An analysis of the theme of generational gap in An inspector’s calls
There are drastic differences that are seen in people who are born in different generations. One may argue that the younger generations are more impressionable and naive while the older generations are very hardheaded and assertive. By creating characters like Sheila and Eric with a large age gap between Mr. and Mrs. Birling in the play An Inspector Calls, tension is created through their differences clashing. J.B. Priestley’s use of contrasting characterization within the Birling family in the play An Inspector Calls creates tension and communicates his theme that one must take into consideration the consequences of their actions and take responsibility for them.
The Birling’s children, Erica and Sheila, are presumed to be very naive and still listening and agreeing with their parent’s words due to their ages. Yet, thought the play both Eric and Sheila prove to be mentally mature and responsible while directly reflect the inspector’s message. Eric Birling was caught up in the complicated situation relating to the death of Eva Smith through his role in impregnating her. Although he is ashamed, he steps up to the plate and confesses his actions and even admits to the fact that “I wasn’t in love with her or anything”, yet he understands that his actions did produce consequences and he takes responsibility for them. He insists on giving her enough money to keep her going, even though it included stealing money from his father (Priestley 50).
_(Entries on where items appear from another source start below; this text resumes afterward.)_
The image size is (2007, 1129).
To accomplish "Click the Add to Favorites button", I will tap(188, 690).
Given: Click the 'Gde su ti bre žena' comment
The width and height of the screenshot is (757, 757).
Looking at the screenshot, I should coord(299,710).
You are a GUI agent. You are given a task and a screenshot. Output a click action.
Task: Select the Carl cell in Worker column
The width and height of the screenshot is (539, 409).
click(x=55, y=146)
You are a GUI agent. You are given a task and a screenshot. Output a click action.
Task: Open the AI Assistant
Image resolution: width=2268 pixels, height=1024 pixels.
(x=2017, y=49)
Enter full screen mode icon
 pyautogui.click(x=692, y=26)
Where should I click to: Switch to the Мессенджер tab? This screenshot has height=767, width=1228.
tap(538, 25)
This action was done unjustly, yet it shows how determined Eric was in order to fix his mistake and take responsibility for his actions- exactly what the Inspector teaches. Sheila Birling, the sister of Eric, also starts out by admitting to her role in the death of Eva. She expresses her sorrow and regret for her actions stating how “It was my own fault… and if I could help her now, I would” right away (24-25). Even though she did not take action like Eric did, she still takes responsibility for her actions and shows that she really does care about the consequences she was unable to attend to. As the play continues and everyone finds out that inspector Goole was a fake, the parents of Sheila and Eric both start to downplay the events of that evening. Suddenly the tension starts to rise as soon as the children speak directly against their parents stating “if you must know it’s you two who are being childish” (55). Sheila is so disgusted by the actions of her parents, that her character takes an unpredictable turn and she evolves into a brave young woman annoyed enough to scold her own parents. Even Eric states directly to his parents that “well, I don’t blame you. But don’t forget i’m ashamed of you as well. Yes- both of you” (54). The characters Sheila and Eric create tension in the play through their differences regarding their view on taking responsibility that contrasts greatly with their parents. The fact that the younger generation is standing up to the older generation and doing unconventional actions like scolding them, the main theme of the novel is clearly represented.
The older generation in the Berling family consists of strong characters: unlikely to sway in their ideas easily, hard headed, and arrogant. Arthur too is confronted about his dealings with Eva Smith, but immediately states that “the girl has been causing trouble in the works. I was quite justified (19). Here, he is seemingly ok knowing that she was forced to kill herself all because of something that started out with him originally and a sign of regret is not to be found. The younger generation, prominently Sheila is verbally pointing out her contrasting viewpoint directly saying (to Mr. Berling) “I think it was a mean thing to do” (21). Tension is created as a result of her comment, but in a way she forces her father to re-examine at his actions by him hearing an opposite viewpoint and internally contemplate her and the Inspector’s message. Another situation that increases the tension overall is when Sheila hears her father describe Eva as cheap labor, and automatically she jumps in stating “but these girls aren’t cheap labour – they’re people” clearly showcasing the differences in the mindset of the two generations (19). Lastly, Mrs. Birling gets confronted with her mistake and does admit to her actions. Her arrogance shows through when she plainly lays out her thoughts to the inspector that “if you think you can bring any pressure to bear upon me, Inspector, you’re quite mistaken. Unlike the other three, I did nothing I’m ashamed of or that won’t bear investigation… You have no power to change my mind” and like Mr. Birling does not have a hint of regret in her (44). Sybil Birling is blinded to the problems within her household and herself, and therefore tension is created when she directly contradicts the viewpoints of her children. The theme of the play is brought out because of this, when the children start to argue their point about accepting responsibility for their actions’ consequences.
Through tension between the characters, the main theme that we don’t live alone, are members of one body, and are responsible for each other is revealed. Sadly for this to be revealed, tension is built greatly dividing the Birling family- the younger vs the older generation. The children desperately try to get their parents to accept what they believe is the inspector’s lesson and purpose for visiting, yet Arthur and Sybil are set on the idea that they are just “the famous younger generation who know it all. And they can’t even take a joke” (72). Although it may be true that the inspector is not real and the older generation will never learn, the main theme is being communicated successfully to the audience. By looking at Mr. and Mrs. Berling and the way they instigate an attack on themselves by their children, the audience feels disgusted by them and the theme reaches the audience.